Indigenous Fire Management Recognized as Climate Solution in Landmark Global Study
For tens of thousands of years, Indigenous peoples across Australia, North America, and the Amazon basin have used controlled burning as a land management practice — deliberately setting small, cool fires to reduce fuel loads, promote biodiversity, and prevent catastrophic wildfires. A landmark global study published in 2025 has now confirmed what these communities have always known: Indigenous fire management is among the most effective climate solutions available.
What the Study Found
The study, published in Nature Sustainability and involving researchers from 14 countries, analyzed satellite data spanning 40 years across 27 regions where Indigenous fire management is practiced. The results showed that areas managed with traditional burning experienced 72 percent fewer catastrophic wildfires than neighboring regions where Indigenous practices had been suppressed.
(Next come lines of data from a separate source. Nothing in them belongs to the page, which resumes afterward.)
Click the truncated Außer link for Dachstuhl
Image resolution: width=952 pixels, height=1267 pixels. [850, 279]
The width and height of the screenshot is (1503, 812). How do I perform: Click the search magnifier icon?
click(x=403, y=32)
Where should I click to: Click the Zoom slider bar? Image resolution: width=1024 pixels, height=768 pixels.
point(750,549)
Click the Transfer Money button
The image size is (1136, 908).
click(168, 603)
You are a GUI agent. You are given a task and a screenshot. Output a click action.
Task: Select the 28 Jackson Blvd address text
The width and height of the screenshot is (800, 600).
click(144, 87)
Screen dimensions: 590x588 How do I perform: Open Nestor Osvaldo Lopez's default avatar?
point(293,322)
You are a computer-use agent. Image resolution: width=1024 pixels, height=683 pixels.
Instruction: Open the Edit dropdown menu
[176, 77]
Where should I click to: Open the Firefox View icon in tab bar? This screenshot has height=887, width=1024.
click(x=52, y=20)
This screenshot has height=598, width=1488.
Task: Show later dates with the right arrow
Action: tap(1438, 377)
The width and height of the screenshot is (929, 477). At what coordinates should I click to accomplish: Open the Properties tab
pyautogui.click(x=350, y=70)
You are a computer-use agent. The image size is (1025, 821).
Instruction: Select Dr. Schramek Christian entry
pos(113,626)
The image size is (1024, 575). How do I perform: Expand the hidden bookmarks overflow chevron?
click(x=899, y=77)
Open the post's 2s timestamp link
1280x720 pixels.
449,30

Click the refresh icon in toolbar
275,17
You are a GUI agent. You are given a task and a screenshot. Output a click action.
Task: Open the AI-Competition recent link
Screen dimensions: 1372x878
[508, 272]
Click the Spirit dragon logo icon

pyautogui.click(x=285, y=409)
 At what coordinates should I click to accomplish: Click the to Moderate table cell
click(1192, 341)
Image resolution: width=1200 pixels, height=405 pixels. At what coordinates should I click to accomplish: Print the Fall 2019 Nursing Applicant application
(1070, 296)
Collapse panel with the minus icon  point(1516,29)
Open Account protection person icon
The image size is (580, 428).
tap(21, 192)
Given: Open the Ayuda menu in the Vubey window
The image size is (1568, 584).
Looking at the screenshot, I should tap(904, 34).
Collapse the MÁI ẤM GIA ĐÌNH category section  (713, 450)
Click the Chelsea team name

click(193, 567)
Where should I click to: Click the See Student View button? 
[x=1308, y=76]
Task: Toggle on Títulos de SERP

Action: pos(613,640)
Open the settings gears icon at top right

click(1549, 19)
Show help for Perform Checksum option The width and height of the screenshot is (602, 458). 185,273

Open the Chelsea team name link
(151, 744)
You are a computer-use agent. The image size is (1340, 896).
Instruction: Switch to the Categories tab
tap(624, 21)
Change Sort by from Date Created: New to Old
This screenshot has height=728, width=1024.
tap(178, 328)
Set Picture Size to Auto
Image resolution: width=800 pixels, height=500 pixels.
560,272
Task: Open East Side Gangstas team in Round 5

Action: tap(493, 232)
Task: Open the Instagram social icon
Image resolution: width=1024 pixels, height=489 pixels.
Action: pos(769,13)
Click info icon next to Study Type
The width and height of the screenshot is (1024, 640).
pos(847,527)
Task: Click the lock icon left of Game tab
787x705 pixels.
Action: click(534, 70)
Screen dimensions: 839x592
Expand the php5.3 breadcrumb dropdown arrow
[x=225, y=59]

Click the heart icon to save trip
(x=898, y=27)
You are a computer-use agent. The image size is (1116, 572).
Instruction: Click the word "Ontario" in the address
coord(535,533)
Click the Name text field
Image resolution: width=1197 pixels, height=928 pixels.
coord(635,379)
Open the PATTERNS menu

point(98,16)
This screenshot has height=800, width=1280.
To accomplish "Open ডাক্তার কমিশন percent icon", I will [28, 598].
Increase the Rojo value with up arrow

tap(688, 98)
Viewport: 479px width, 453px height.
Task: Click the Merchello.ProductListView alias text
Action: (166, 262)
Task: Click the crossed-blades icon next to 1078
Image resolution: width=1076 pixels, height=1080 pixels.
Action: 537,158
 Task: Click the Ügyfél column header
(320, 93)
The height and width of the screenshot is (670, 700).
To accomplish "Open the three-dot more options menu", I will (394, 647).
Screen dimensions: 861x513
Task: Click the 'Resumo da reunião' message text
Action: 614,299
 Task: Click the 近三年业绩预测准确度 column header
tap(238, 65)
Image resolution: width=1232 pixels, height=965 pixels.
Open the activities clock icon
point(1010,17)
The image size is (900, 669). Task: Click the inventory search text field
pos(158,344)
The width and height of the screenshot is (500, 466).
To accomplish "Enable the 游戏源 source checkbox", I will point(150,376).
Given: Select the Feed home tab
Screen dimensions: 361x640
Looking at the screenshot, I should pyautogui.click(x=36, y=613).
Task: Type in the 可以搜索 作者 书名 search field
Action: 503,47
'The data is unequivocal,' said Dr. Rebecca Bliege Bird, the study's lead author from Penn State University. 'Indigenous fire management is not a primitive technique. It is a sophisticated, precisely timed, ecologically informed land management system that we are only now beginning to understand scientifically.'
Cultural Knowledge as Climate Science
The study documented that Indigenous fire practitioners use a complex decision-making framework that incorporates factors such as season, humidity, wind direction, fuel moisture, animal behavior, and plant phenology — elements that Western fire ecologists are only now incorporating into their models. The result is a mosaic of burned and unburned areas that supports greater biodiversity than either unmanaged landscapes or areas subject to large, uncontrolled wildfires.
Policy Implications
The study's authors called for urgent policy changes to support Indigenous fire management, including land tenure reform, funding for Indigenous-led fire programs, and the integration of traditional knowledge into national wildfire strategies. In Australia, the Northern Territory's Indigenous fire management program has already reduced greenhouse gas emissions by an estimated 500,000 tonnes of CO2 equivalent annually.
Sources:
Bliege Bird et al., Nature Sustainability (2025); Indigenous fire management global study; Northern Territory savanna burning program reports; Bowman et al., pyrogeography research. — Editorial Dept.